Alzó la barbilla con orgullo y dijo:
—¡Quiero estudiar mucho y siempre ser la primera en los exámenes, para ganar becas!
Pfft— El guardaespaldas no pudo evitar estallar en risas. Finalmente, entendió por qué Zhouzhou de repente se había vuelto tan decidida. El dinero, de hecho, podría motivarla.
Contuvo la risa y le dio un pulgar hacia arriba, impresionado.
Zhouzhou sacó pecho orgullosamente. Esto era lo que debía hacer—¡ser humilde!
Huo Ji’an la miró con admiración y dijo:
—¡Yo también quiero estudiar!
—Ven, te enseñaré —Zhouzhou generosamente movió el diccionario entre ellos y comenzó a enseñarle cómo reconocer caracteres—. Mira, este carácter es ‘bei’…
Viendo a los dos ansiosos estudiantes, el guardaespaldas no pudo evitar asentir con satisfacción. Secretamente tomó una foto y la publicó en sus redes sociales.
Luego encontró un subtítulo en línea: “Nunca sabes cuándo tu competidor comenzó a trabajar duro.”

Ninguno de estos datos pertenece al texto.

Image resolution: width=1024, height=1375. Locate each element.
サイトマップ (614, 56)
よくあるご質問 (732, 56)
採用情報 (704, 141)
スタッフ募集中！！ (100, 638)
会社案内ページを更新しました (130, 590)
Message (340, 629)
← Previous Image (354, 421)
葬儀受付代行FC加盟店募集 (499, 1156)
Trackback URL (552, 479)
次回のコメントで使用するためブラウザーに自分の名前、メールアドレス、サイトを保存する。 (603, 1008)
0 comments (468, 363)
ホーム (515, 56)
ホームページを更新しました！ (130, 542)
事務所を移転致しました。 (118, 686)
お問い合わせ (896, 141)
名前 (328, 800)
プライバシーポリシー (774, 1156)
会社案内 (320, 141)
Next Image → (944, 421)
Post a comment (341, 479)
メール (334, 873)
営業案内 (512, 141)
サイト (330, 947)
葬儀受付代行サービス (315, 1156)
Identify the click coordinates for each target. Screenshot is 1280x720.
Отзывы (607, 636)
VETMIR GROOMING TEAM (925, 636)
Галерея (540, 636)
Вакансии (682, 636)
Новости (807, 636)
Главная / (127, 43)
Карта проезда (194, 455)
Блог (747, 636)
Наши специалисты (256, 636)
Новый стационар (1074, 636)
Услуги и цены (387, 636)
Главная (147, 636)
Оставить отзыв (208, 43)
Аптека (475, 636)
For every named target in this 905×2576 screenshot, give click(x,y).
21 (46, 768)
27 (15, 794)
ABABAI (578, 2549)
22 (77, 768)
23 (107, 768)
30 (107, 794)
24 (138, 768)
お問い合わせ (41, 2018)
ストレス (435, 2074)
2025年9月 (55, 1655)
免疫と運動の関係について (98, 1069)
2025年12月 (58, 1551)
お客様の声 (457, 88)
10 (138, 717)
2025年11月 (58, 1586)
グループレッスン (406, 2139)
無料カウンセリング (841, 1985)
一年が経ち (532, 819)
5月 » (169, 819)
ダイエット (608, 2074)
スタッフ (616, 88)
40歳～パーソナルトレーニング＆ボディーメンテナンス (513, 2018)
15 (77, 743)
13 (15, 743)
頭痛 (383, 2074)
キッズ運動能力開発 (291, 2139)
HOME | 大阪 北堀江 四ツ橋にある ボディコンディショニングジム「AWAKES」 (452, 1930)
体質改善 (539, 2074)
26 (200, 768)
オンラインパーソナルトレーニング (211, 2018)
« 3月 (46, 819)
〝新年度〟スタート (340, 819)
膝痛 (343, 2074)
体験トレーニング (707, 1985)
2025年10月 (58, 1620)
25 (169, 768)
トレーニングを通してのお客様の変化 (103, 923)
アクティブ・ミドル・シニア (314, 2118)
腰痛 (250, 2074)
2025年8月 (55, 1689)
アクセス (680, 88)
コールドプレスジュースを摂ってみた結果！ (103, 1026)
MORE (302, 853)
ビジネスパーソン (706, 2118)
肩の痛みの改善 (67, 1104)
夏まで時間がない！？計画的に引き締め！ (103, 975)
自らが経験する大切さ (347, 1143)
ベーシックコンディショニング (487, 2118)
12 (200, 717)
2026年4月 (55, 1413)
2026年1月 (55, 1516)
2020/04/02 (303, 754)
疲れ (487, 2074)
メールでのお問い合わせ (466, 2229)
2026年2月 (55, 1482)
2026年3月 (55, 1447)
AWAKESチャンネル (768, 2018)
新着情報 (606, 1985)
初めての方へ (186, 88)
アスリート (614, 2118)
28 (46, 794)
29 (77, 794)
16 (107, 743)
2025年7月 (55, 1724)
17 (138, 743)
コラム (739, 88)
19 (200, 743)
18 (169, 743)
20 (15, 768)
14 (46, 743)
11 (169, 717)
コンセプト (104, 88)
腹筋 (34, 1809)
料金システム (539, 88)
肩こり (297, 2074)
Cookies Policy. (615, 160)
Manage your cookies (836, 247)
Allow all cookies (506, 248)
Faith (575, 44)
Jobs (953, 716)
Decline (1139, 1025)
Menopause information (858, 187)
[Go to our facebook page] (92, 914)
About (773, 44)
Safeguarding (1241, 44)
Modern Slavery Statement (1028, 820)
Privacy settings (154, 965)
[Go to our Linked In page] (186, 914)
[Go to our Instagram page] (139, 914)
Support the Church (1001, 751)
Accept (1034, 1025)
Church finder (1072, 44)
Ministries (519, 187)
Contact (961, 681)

En la foto, los dos niños se apoyaban el uno en el otro, uno enseñando, el otro aprendiendo, ambos con expresiones serias.
Después de publicarla, cerró su teléfono y no prestó atención. No fue hasta la tarde que echó un vistazo y de repente se sorprendió.
Huo Mingxuan, quien raramente interactuaba en redes sociales, había dado “me gusta” a la publicación.
Parpadeó sorprendido y miró de nuevo. No se había equivocado.
Mirando la foto abajo, de repente lo entendió.
Jeje, alguien finalmente se había iluminado.